START ENTRIES PROVIDED
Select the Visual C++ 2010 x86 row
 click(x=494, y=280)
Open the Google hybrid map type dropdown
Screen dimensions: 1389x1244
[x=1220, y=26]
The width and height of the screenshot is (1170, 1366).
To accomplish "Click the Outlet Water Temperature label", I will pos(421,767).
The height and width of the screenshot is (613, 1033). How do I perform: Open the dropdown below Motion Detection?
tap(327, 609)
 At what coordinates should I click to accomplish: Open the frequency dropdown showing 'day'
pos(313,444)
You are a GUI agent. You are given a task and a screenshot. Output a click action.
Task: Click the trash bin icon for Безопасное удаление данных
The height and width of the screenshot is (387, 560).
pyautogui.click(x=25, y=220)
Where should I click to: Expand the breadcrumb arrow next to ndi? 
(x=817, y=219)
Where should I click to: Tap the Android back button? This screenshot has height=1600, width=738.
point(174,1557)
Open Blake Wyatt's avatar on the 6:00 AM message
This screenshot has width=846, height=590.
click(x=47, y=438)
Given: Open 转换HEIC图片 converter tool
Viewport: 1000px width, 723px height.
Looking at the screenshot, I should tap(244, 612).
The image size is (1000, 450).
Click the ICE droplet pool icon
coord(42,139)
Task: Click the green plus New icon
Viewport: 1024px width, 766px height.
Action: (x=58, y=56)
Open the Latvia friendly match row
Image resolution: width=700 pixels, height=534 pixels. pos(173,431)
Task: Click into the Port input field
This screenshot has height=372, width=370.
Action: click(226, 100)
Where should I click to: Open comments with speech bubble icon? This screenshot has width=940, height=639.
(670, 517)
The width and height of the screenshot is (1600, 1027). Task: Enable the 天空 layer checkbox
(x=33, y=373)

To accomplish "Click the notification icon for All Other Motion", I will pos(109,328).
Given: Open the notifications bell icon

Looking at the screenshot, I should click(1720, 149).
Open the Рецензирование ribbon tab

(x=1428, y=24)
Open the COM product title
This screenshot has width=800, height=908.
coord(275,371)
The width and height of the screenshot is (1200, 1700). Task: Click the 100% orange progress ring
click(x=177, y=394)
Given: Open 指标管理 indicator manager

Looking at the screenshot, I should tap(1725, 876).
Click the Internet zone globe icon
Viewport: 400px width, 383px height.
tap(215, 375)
END ENTRIES PROVIDED
▶ [ACTIVITY]: Reproduce each of the entries exactly, omitting none.

▶ [EXERCISE RESPONSE]:
Select the Visual C++ 2010 x86 row
 click(x=494, y=280)
Open the Google hybrid map type dropdown
Screen dimensions: 1389x1244
[x=1220, y=26]
The width and height of the screenshot is (1170, 1366).
To accomplish "Click the Outlet Water Temperature label", I will pos(421,767).
The height and width of the screenshot is (613, 1033). How do I perform: Open the dropdown below Motion Detection?
tap(327, 609)
 At what coordinates should I click to accomplish: Open the frequency dropdown showing 'day'
pos(313,444)
You are a GUI agent. You are given a task and a screenshot. Output a click action.
Task: Click the trash bin icon for Безопасное удаление данных
The height and width of the screenshot is (387, 560).
pyautogui.click(x=25, y=220)
Where should I click to: Expand the breadcrumb arrow next to ndi? 
(x=817, y=219)
Where should I click to: Tap the Android back button? This screenshot has height=1600, width=738.
point(174,1557)
Open Blake Wyatt's avatar on the 6:00 AM message
This screenshot has width=846, height=590.
click(x=47, y=438)
Given: Open 转换HEIC图片 converter tool
Viewport: 1000px width, 723px height.
Looking at the screenshot, I should tap(244, 612).
The image size is (1000, 450).
Click the ICE droplet pool icon
coord(42,139)
Task: Click the green plus New icon
Viewport: 1024px width, 766px height.
Action: (x=58, y=56)
Open the Latvia friendly match row
Image resolution: width=700 pixels, height=534 pixels. pos(173,431)
Task: Click into the Port input field
This screenshot has height=372, width=370.
Action: click(226, 100)
Where should I click to: Open comments with speech bubble icon? This screenshot has width=940, height=639.
(670, 517)
The width and height of the screenshot is (1600, 1027). Task: Enable the 天空 layer checkbox
(x=33, y=373)

To accomplish "Click the notification icon for All Other Motion", I will pos(109,328).
Given: Open the notifications bell icon

Looking at the screenshot, I should click(1720, 149).
Open the Рецензирование ribbon tab

(x=1428, y=24)
Open the COM product title
This screenshot has width=800, height=908.
coord(275,371)
The width and height of the screenshot is (1200, 1700). Task: Click the 100% orange progress ring
click(x=177, y=394)
Given: Open 指标管理 indicator manager

Looking at the screenshot, I should tap(1725, 876).
Click the Internet zone globe icon
Viewport: 400px width, 383px height.
tap(215, 375)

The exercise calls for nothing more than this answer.